Sarà eseguita l’autopsia sul cadavere di Carità: ucciso a bruciapelo con tre pistolettate

LICATA. Era libero per decorrenza dei termini di custodia cautelare, Angelo Carità, 60enne licatese, ucciso ieri nel giorno di Pasquetta, a Licata, da tre colpi d’arma da fuoco mentre era all’interno della sua vecchia Fiat Uno verde.

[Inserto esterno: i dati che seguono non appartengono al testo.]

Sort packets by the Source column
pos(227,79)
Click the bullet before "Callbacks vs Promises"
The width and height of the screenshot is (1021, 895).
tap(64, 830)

Un sicario (o forse più) ha atteso che si mettesse a bordo dell’utilitaria per far fuoco. Il killer sapeva che Carità avrebbe lasciato il suo appezzamento di terreno, che si trova in una traversa della via Palma, per trascorrere con i familiari la festività. Non gli ha dato il tempo. Freddato appena messo al volante con almeno tre colpi di pistola di piccolo calibro. A ritrovare il corpo senza vita di Angelo Carità è stata la moglie, che è andata a cercarlo nel podere visto il ritardo accumulato ed era già ora di pranzo. La donna si è sentita male e per lei è stato necessario fare ricorso alle cure dei medici dell’ospedale San Giacomo d’Altopasso. Lo choc è stato forte ma la donna non è in pericolo di vita. Quindi è scattato l’allarme e sono arrivati i carabinieri che hanno avviato le indagini. Ed è proprio sui motivi, il movente, che stanno lavorando i carabinieri del Compagnia di Licata e del Reparto operativo di Agrigento, tirando fuori vecchi e nuovi fascicoli che riguardano la vittima, cominciando dall’ultimo: l’omicidio di Giovanni Brunetto, 56 anni, trovato sotterrato, in un appezzamento di terreno nelle campagne di Canicattì, il 29 ottobre 2013 ma assassinato 5 mesi prima, il 7 maggio del 2013, quando era scomparso nel nulla. Un’intuizione dell’ispettore di polizia Angelo Amoroso, diede la svolta all’indagine: scavare in un terreno sul quale aveva lavorato Carità. Ed il cadavere di Brunetto venne ritrovato. Per questo delitto, Angelo Carità era stato già arrestato (insieme ad un complice)  e condannato in primo grado (febbraio 2017) all’ergastolo dalla Corte di Assise di Agrigento, presieduta da Giuseppe Melisenda Giambertoni. Esattamente  come chiesto del pubblico ministero, Salvatore Vella. Nel frattempo è stato scarcerato: decorrenza dei termini. E ieri è stato ucciso. La Procura della Repubblica di Agrigento, titolare Simona Faga, già nelle prossime ore dovrebbe conferire a un medico legale l’incarico dell’autopsia sul corpo dell’imprenditore agricolo, esame che potrebbe chiarire numerosi punti delle modalità dell’agguato mortale. I Carabinieri della Compagnia di Licata hanno già provveduto, subito dopo l’assassinio, a interrogare i familiari della vittima, familiari dicevamo, ma non solo, anche amici e conoscenti di Carità. Il tutto fino a tarda ora di ieri, e nel massimo riserbo.